Here, In the routing table every network address has the same subnet mask as the datagram network uses 8-bit addresses so we don't have to worry about ANDing and the prefixes are already given so we just have to compare the bits and see which are overlapping.

Longest prefix matching matches according to maximum number of bits exactly matched in the IP address and prefix in the routing table. So, we will match first 3 bits of IP address as our prefixes in the routing table contains a maximum of 3 bits: 111, 100, 010 if they are exactly matched, the packet will be forwarded to the respective port otherwise we will compare the first 2 bits of the IP address and prefix (10 at port 2), if they match exactly they will be forwarded to port number 2, if they do not we will compare the first bit of IP address to prefix 1 at port 1, if they match exactly they will be forwarded to port 1 other wise they will be forwarded to port 6.

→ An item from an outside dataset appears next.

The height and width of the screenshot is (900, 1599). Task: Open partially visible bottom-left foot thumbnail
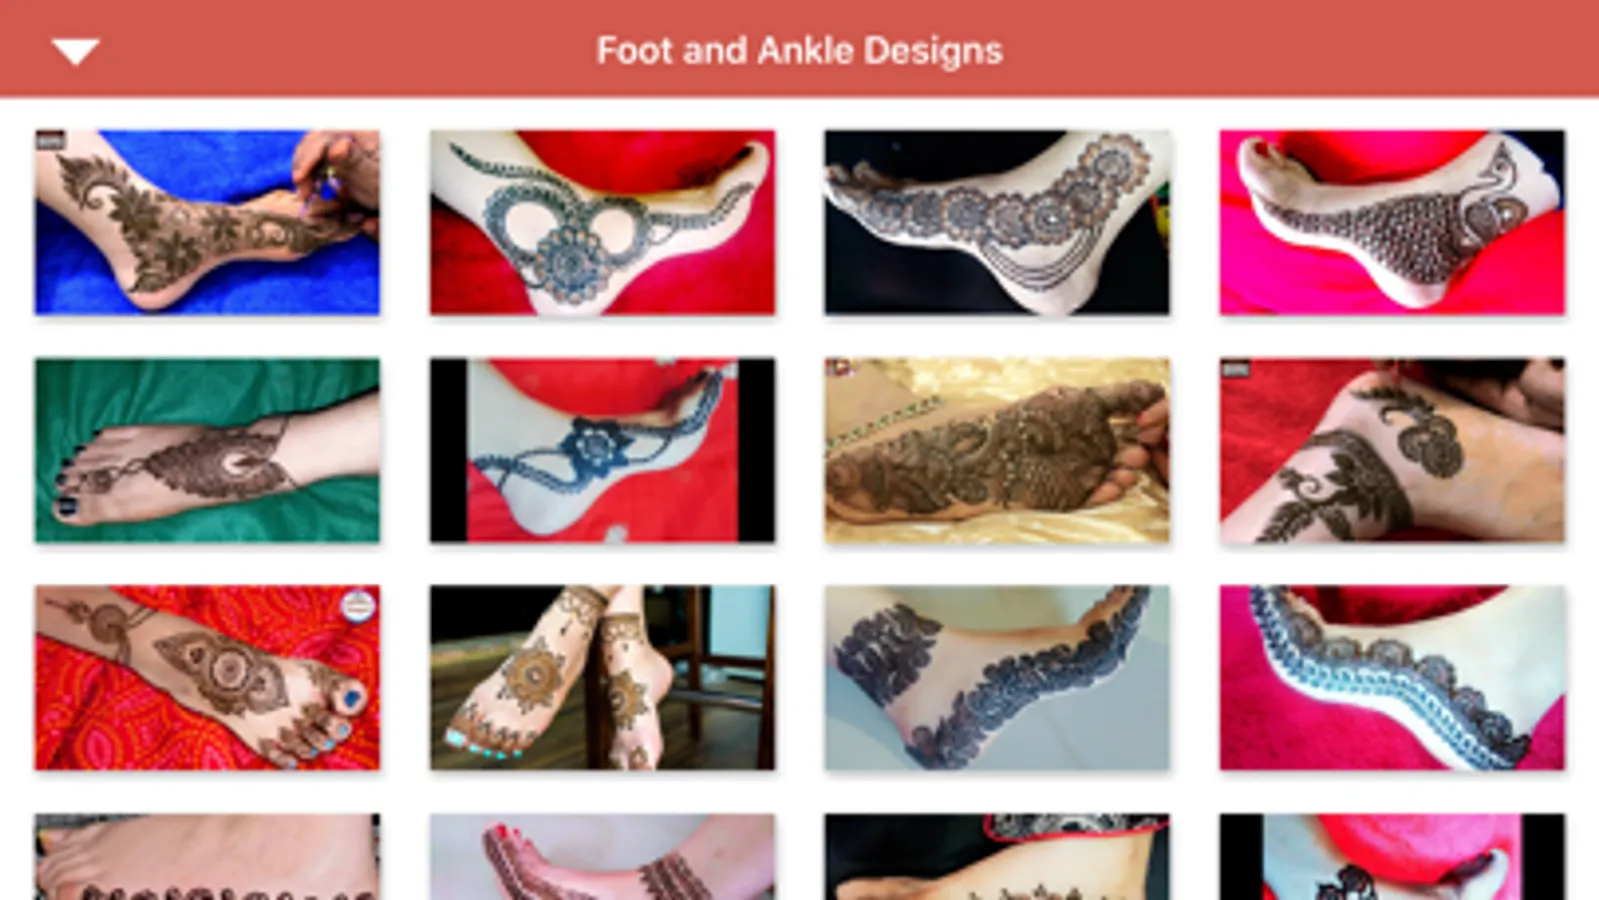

a) 11011011 here the first 3 bits = 110 is not present in the routing table prefixes(only 3 bit prefixes are: 111, 100, 010) so now we go and compare its first 2 bits = 11 which is also not present in routing table prefixes (only 2 bit prefix is: 10) so now we compare the first bit = 1 which is present in the prefix table at port number 1. So, it will be forwarded to port 1.

b) 10010001, here the first 3 bits = 100 is also present in the prefixes table at port number 4. So, it will be forwarded to port 4.

c) 11101011, here the first 3 bits = 111 is also present in the prefixes table at port number 3. So, it will be forwarded to port 3.

d) 10111110, here the first 3 bits = 101 is not present in the routing table prefixes(only 3 bit prefixes are: 111, 100, 010) so now we go and compare its first 2 bits = 10 which is present at port number 2. So, it will be forwarded to port 2.

e) 01110110, here the first 3 bits = 011 is not present in the routing table prefixes(only 3 bit prefixes are: 111, 100, 010) so now we go and compare its first 2 bits = 01 which is also not present in routing table prefixes (only 2 bit prefix is: 10) so now we compare the first bit = 0 which is also not present in the prefix table so it will be forwarded to port number 6.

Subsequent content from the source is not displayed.